Das Thema „Aufgetischt“ macht gute Laune bei (hinten von links): Kai Adam (Obermeister Löbliche Singergesellschaft), Katja Poljanac, Friederike Zobel, Isabel Schmidt-Mappes (alle Schmuckmuseum) sowie (vorne von links) Andrea Binz-Rudek und Klara Deecke (beide Stadtarchiv) mit einem Nachdruck von „Früchten und Gewächsen aus Brasilien“ von Julius Näher (1878). Uta Volz
Uta Volz
Pforzheim
Historische Spuren kulinarischer Freuden
  • Uta Volz

Unterhaltsame Führung durchs Stadtarchiv rund um Pforzheimer Essens- und Wirtshauskultur.

Essen und Trinken geht immer. Sogar im Archiv, wo es da ja eigentlich nur trockenes Papier gibt. Dass das ausgesprochen unterhaltsam sein kann, zeigte der große Andrang zum „Montagabend im Stadtarchiv“. Die Führung „Aufgetischt. Eine kulinarische Weltreise“ wollten so viele Interessierte sehen, dass drei statt einer Gruppe treppauf, treppab durch Büros mit Fotoschränken und Kellerräume voller Archivregale wanderten, die normalerweise nicht öffentlich zugänglich sind. Aus dem „papierenen Gedächtnis der Stadt“ hatten Archivleiterin Klara Deecke und ihr Team viel Interessantes rund um die Essens- und Wirtshauskultur in Pforzheim zusammengetragen. Der Abend fand in Kooperation mit der Löblichen Singergesellschaft und dem Schmuckmuseum statt, wo bis 19. April unter demselben Titel Schmückendes rund um Tisch und Tafel zu sehen ist.

In einem „typischen Archivraum“ gab es einen kleinen Vortrag rund um die Kartoffel. Das Archivteam hatte herausgefunden, dass sie 1794 in Pforzheim bekannt war und ab 1798 unter dem Namen „Grundbirne“ auch gegessen wurde.

Bis zum Ersten Weltkrieg hatte sich die Kartoffel zum unverzichtbaren Grundnahrungsmittel entwickelt. Knappheit und Ernteeinbrüche führten 1918 zu Rationierung und „Kartoffelgutscheinen“, 1923 gar zu Unruhen.

Der gleichzeitige Mangel an Fleisch veranlasste Oberlehrerin Emma Wundt aus Karlsruhe, ein Badisches Kriegskochbüchlein, später auch ein Badisches Kochbuch zu verfassen. Hermine Kiehnle, Leiterin der Kochschule des schwäbischen Frauenvereins, hatte die schwäbische Variante eines solchen Standardwerks geschrieben – die badischen „Hildabrötle“ heißen hier „Olgabrötle“. Alle Bücher sind heute noch antiquarisch erhältlich.

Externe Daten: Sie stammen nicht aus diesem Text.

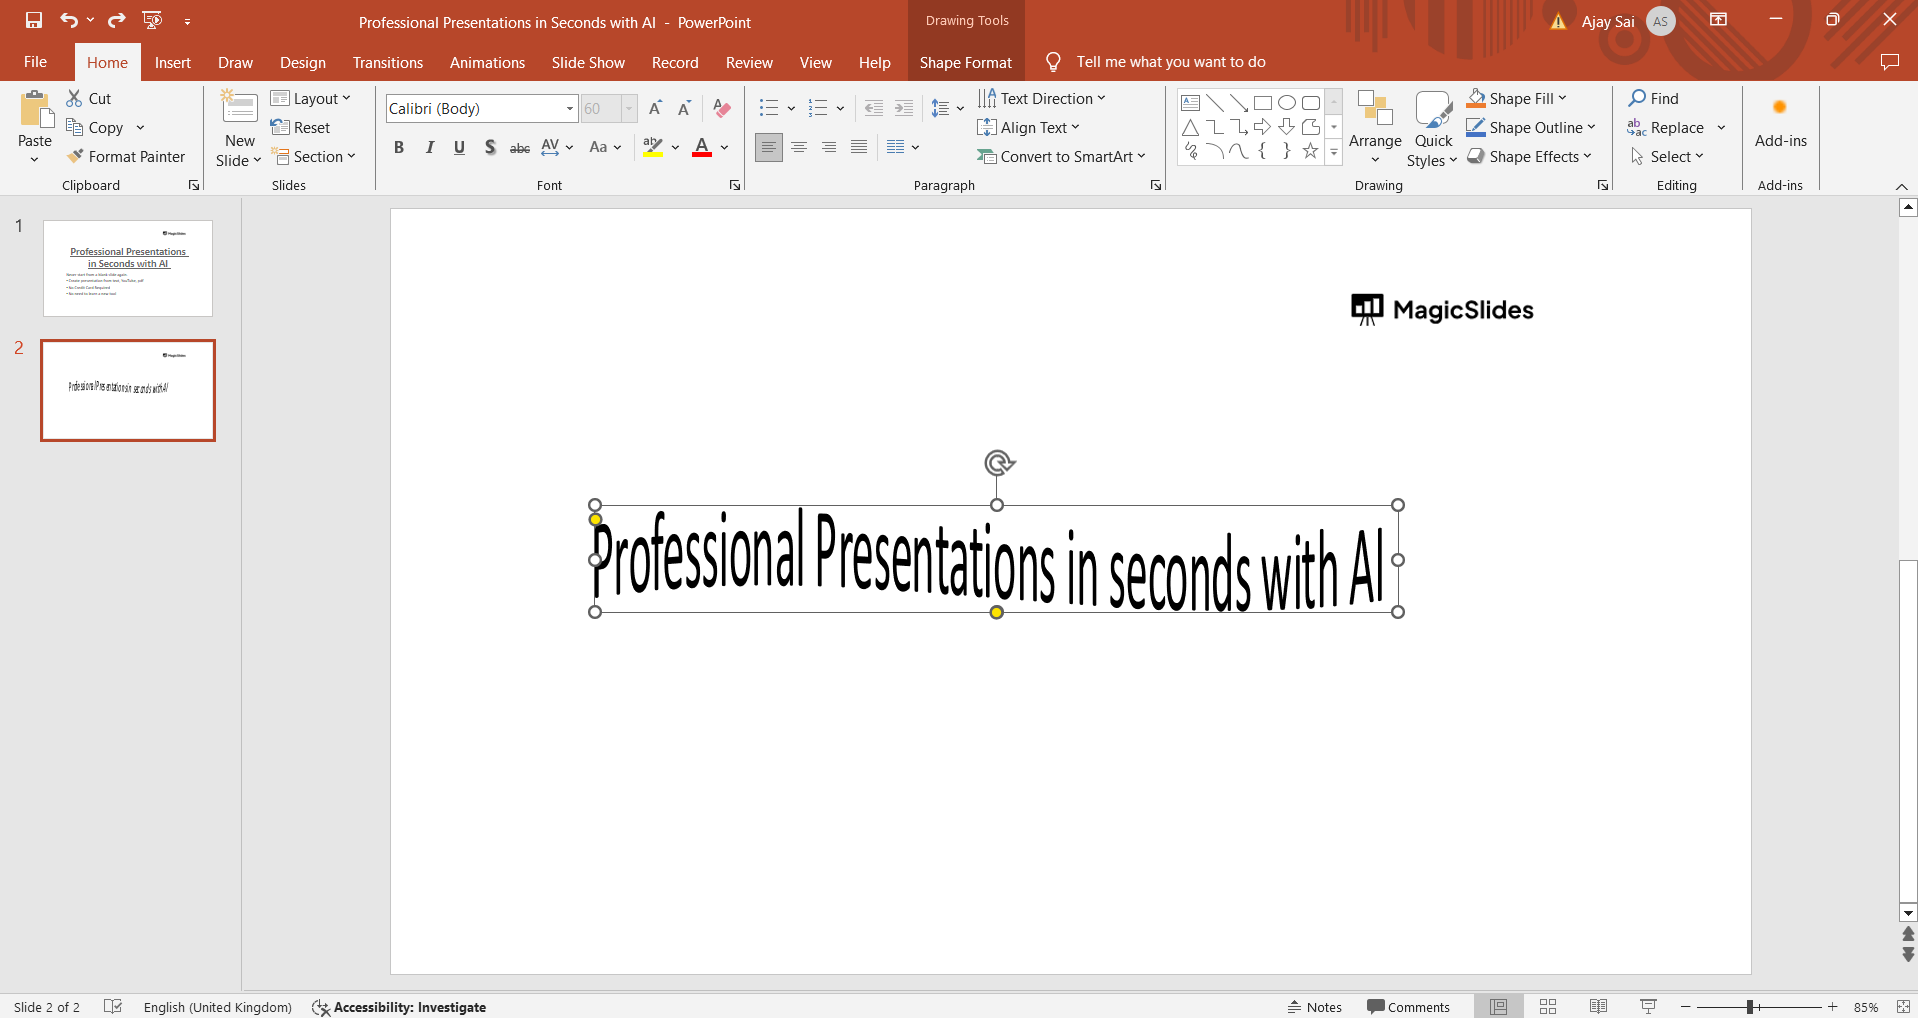Click Convert to SmartArt button
The height and width of the screenshot is (1018, 1918).
click(1061, 156)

Doch die Kartoffel im Archiv kann auch einen ernsten Aspekt haben: In der Pforzheimer Rundschau erschien 1940 eine Anzeige, die eine Versteigerung von Hausrat, darunter eine große Menge Kartoffeln, ankündigte. Nicht vermerkt ist, dass es sich um beschlagnahmten Besitz nach Gurs deportierter jüdischer Mitbürger handelte.

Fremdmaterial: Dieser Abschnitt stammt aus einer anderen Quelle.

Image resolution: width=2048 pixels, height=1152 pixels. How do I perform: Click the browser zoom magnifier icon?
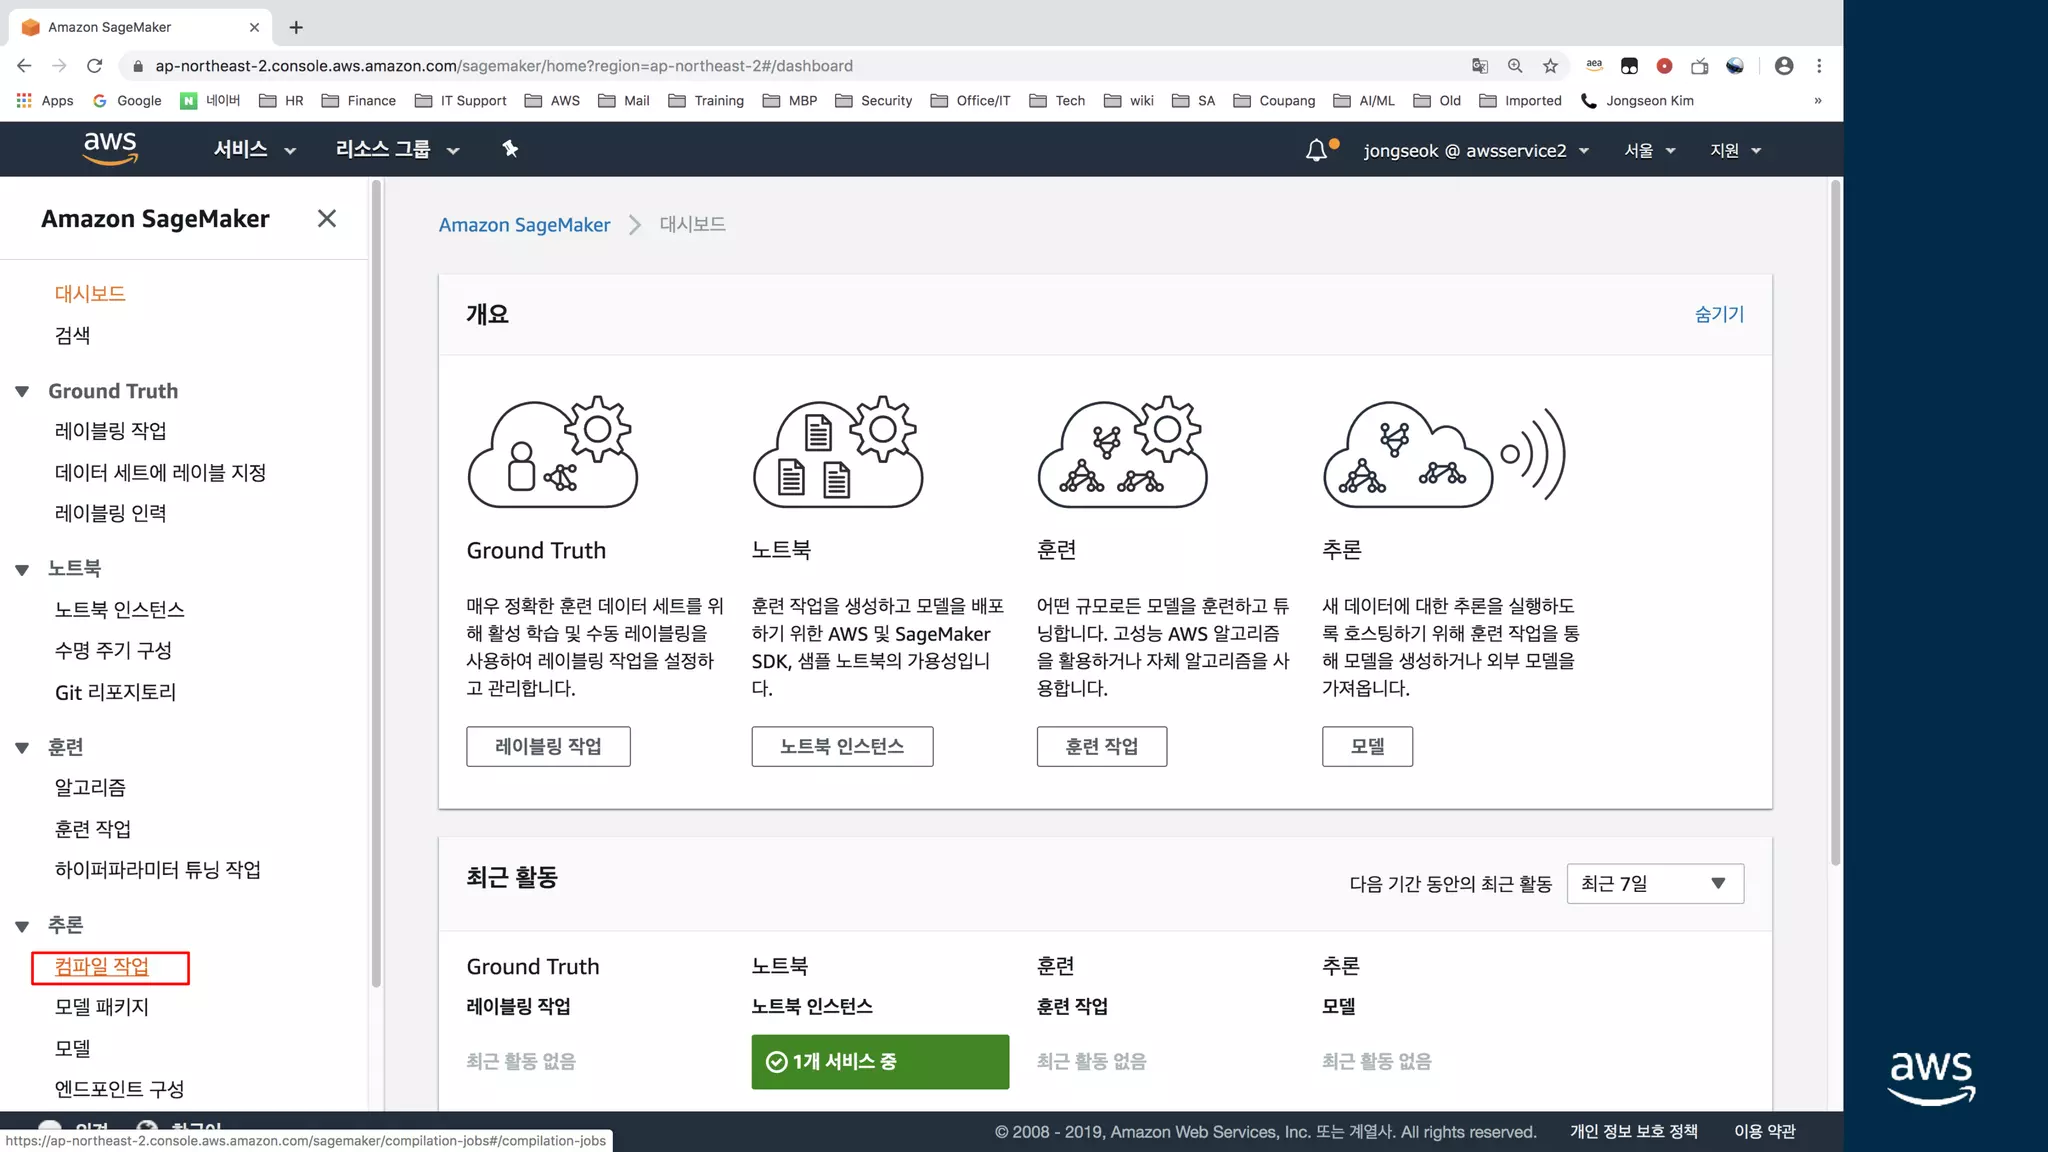click(x=1515, y=66)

Musterbücher und Kataloge, unter anderem von der Firma Gebrüder Hepp verdeutlichten bei der Führung, welche Rolle die Herstellung von Besteck und Tafelwaren in Pforzheim hatte. Eine Ausstellung im Lesesaal präsentierte das älteste Kochbuch aus dem Jahr 1699, aber auch eine Weinkarte aus dem Ratskeller aus dem Jahr 1924.

Im Vortragssaal gab es zum Abschluss der gelungenen Veranstaltung als kulinarische Überraschung Singerlaible und selbst gebackene Hildabrötle für alle, während eine Diaschau Fotos historischer Pforzheimer Wirtshäuser an die Wand warf.